Qualcuno obietterà dicendo che trattasi di un album in puro stile West Coast Jazz. Per facilità di catalogazione si potrebbe optare per tale definizione, ma neppure più di tanto: «Herb Ellis Meets Jimmy Giuffre» è un disco comunque piacevole da ascoltare, un ottimo sottofondo da lounge bar o da bagnasciuga. Si potrebbe dire che indirettamente la genialità di Norman Granz decretò la fine dello stile West Coast e l’avvio dello Smooth Jazz, almeno vent’anni prima.

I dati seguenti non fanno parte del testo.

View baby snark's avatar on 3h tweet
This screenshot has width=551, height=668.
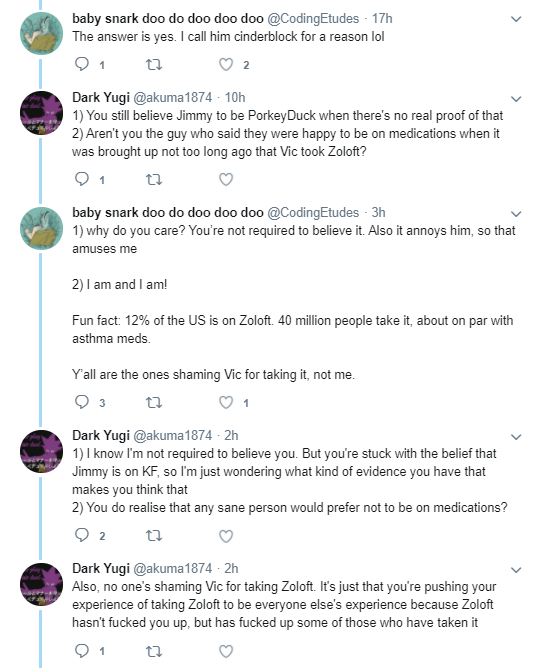[x=41, y=228]
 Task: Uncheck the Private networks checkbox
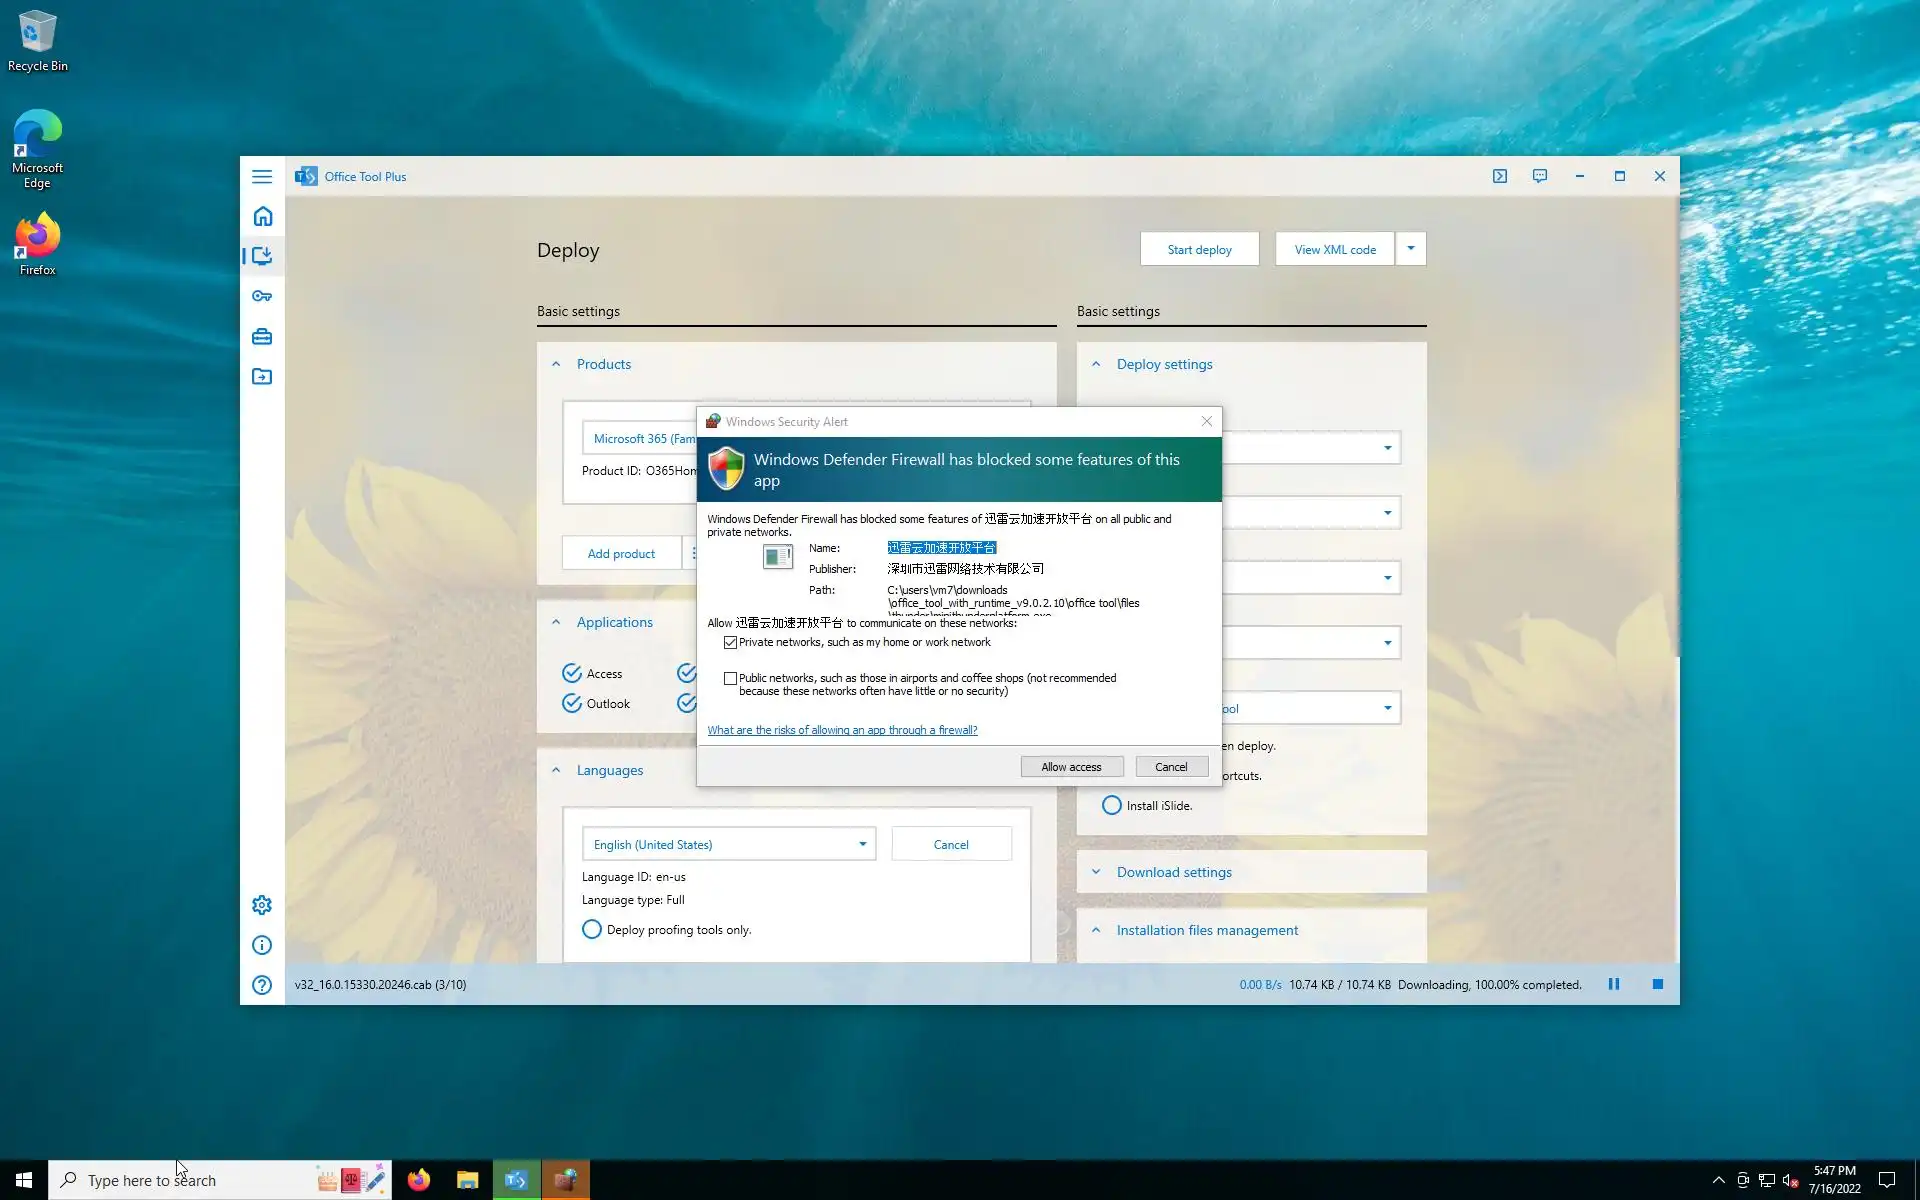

Lo stesso Jimmy Giuffre migrerà presto verso una scrittura ed un’esecuzione più moderna ed esplorativa che, qualche tempo dopo, nel 1961, avrebbe sostanziato in due suoi classici album, «Fusion» e «Thesis». Immaginate di avere una sezione fiati di alto livello (come indicato), seguita da una sezione ritmica di tutto rispetto e comprensiva di un chitarrista del rango di Jim hall, che si limita a sostenere le progressioni piuttosto convenzionali, per quanto gradevoli, di un oscuro chitarrista blues spacciato per fenomeno jazz da un operoso Norman Granz capace di fare di necessità virtù in ogni circostanza. Lo stesso titolo appare un po’ fuorviante: i brani contenuti nell’album sono tutti basati – come dicevamo – sugli assoli della chitarra di Herb Ellis, con l’eccezione di un riff piuttosto vago di Giuffre in un asua composizione, «Remember». Quantunque musicisti del calibro di Jim Hall, Bud Shank, Art Pepper e Richie Kamuca sembrino dei comprimari automatizzati ed imbavagliati negli arrangiamenti a circuito chiuso di Jimmy Giuffre, il disco scorre piacevole e potrebbe fare la felicità di qualche neofita, specie ascoltando «Patricia», una seducente ballata a firma Art Pepper, «A Country Boy» di Herb Hellis, «You Know» di Jimmy Giuffre o «Goose Grease», lavoro a quattro mani Hellis/Giuffre, e perfino nella ripresa di alcuni evergreen come «My Old Flame» e «When Your Lover Has Gone». In fondo, alcuni sono passati alla storia del jazz per molto meno.